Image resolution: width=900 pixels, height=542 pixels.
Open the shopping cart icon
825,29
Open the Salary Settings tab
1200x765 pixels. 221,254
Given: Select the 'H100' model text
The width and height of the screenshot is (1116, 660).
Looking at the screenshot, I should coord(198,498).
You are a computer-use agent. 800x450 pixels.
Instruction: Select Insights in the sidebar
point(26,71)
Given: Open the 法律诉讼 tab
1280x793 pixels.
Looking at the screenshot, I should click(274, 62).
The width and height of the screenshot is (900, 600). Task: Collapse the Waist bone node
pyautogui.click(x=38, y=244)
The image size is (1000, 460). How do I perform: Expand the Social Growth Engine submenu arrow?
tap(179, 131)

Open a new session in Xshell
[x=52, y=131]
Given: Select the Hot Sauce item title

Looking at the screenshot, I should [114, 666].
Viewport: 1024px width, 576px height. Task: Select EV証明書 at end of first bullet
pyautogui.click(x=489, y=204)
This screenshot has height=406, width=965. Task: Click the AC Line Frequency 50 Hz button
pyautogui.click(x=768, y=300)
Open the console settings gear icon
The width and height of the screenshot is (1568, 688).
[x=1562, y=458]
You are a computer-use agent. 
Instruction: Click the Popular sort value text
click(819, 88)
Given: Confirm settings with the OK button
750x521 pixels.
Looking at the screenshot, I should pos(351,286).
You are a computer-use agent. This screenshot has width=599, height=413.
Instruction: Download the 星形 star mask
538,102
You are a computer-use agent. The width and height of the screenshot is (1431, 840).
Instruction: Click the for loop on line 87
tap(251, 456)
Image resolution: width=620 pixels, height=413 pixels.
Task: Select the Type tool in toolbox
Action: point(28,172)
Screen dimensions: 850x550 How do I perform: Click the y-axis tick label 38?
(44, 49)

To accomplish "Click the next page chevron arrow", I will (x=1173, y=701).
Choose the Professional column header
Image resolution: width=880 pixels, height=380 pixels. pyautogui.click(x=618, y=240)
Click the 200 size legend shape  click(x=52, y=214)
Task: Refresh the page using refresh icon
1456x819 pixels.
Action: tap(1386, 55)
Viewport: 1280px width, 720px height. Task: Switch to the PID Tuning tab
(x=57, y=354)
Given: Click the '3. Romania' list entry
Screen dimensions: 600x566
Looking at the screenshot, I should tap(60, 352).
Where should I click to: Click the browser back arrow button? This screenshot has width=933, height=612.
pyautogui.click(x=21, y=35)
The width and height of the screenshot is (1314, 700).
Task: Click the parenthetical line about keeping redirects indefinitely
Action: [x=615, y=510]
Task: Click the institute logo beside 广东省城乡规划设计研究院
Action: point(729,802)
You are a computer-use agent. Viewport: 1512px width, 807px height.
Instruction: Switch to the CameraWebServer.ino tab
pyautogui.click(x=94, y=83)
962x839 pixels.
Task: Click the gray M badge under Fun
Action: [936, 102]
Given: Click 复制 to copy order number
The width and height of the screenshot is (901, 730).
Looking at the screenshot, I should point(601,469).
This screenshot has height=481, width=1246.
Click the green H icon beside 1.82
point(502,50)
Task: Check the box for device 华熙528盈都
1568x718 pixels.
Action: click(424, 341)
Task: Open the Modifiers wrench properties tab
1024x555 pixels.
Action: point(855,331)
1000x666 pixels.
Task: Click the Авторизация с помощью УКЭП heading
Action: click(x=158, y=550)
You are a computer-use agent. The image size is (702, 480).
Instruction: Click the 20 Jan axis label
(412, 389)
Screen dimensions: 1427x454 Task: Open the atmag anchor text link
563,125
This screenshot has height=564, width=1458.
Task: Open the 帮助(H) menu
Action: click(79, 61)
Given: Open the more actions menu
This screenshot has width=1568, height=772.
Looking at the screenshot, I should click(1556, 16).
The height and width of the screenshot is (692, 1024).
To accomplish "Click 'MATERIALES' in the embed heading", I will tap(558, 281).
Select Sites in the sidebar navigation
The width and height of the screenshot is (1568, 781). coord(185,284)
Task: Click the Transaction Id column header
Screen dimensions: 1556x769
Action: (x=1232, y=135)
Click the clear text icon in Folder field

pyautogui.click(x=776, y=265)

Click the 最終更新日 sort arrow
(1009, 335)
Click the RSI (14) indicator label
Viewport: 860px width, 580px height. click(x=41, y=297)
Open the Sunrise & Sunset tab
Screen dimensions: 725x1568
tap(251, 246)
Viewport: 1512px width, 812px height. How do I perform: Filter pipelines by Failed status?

*****

*WORK TASK*. Report each line of the entries where the word "accomplish" occurs.

*WRITTEN SOLUTION*.
To accomplish "Click the next page chevron arrow", I will (x=1173, y=701).
To accomplish "Click 'MATERIALES' in the embed heading", I will tap(558, 281).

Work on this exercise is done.